Aug. 29 (UPI) -- French and British fishing boats clashed over scallop fishing practices in the English Channel with fishermen on both sides throwing projectiles at each other, maritime officials said.
Video from the conflict showed vessels ramming into each other while stones and other projectiles were thrown as about 40 French boats tried to stop five larger British boats from fishing in the Bay of Seine, 12 nautical miles off the coast of Normandy, the BBC reported.
"Things were thrown on both sides -- from the English and from the French. Both parties were extremely tense," French maritime official Ingrid Parrot said.
British fisherman Ciaran Cardell told The Washington Post that smoke and smells of gunpowder and sulfur filled the air as the French fired rocket flares and gasoline bombs.
"There were boats on fire, one of their boats got sunk. That's the closest I've ever been to being at war. It was like a battle on the high seas. It was crazy," he said.
No one was injured in the clash that was part of an ongoing conflict known as the "scallop wars."

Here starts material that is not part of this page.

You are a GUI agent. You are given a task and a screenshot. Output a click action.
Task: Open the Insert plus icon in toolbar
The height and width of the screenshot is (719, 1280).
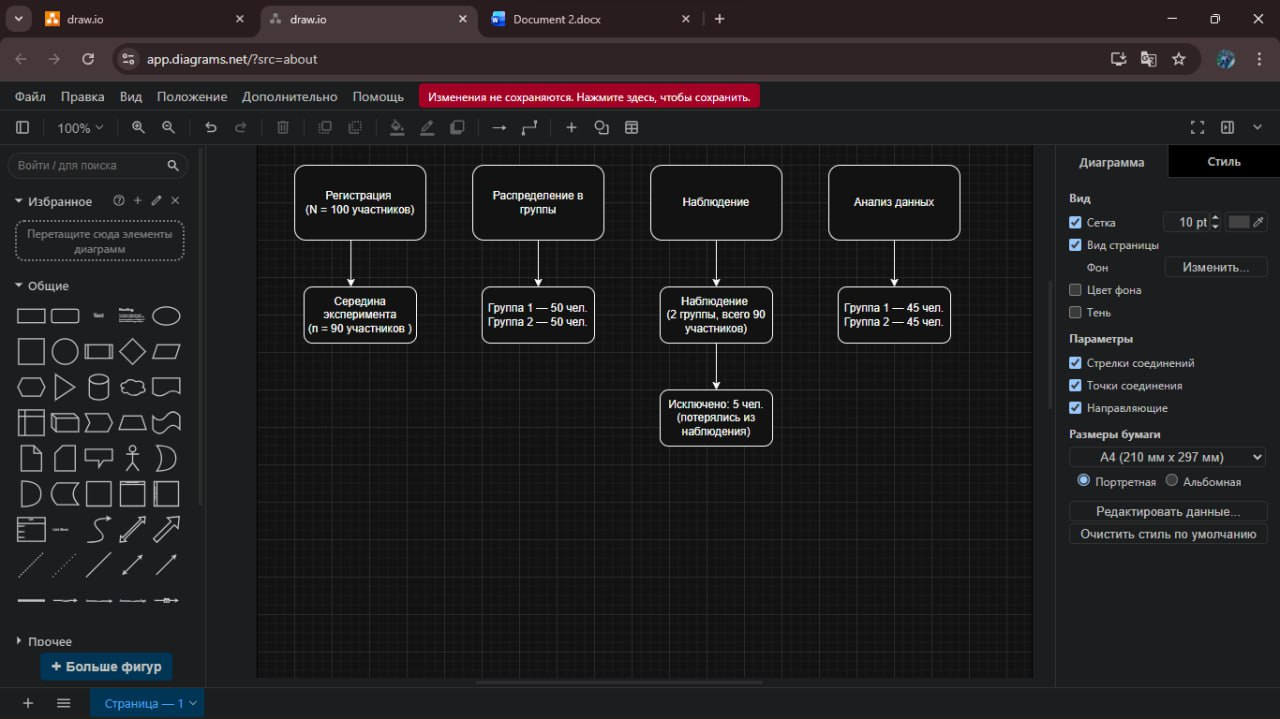571,128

The clash stemmed from a conflict regarding French protests over British ships overfishing Normandy scallops known as "coquille Saint-Jacques," the Financial Times reported.
Environmental laws to maximize scallop breeding allow French fisherman to harvest the mollusks from Oct. 1 to May 15 within a 12-nautical-mile exclusion zone off the coast of Normandy.
British fisherman aren't bound by the same rules, but for many years had agreed not to fish in the area until the French are permitted to as well.
"For the Brits, it's an open bar -- they fish when they want, where they want, and as much as they want," Dimitri Rogoff, head of the Normandy fishing committee told the BBC. "We don't want to stop them from fishing, but they could at least wait until Oct. 1 so that we can share."
The British government said its fisherman were "operating in an area they are legally entitled to fish" while Barrie Deas, chief executive of Britain's National Federation of Fishermen's Organizations, said the actions of the French fisherman were dangerous.
"It's alarming because of the French tactics and potential danger for the crews of the boats involved -- both on our boats and the French boats," Deas said. "We have disputes from time to time. The proper place to resolve them is around the table."
British Prime Minister Theresa May said she hoped for an "amicable solution" to the dispute between the two sides.
"It's what we want and it's what France wants and we will be working on that," May said.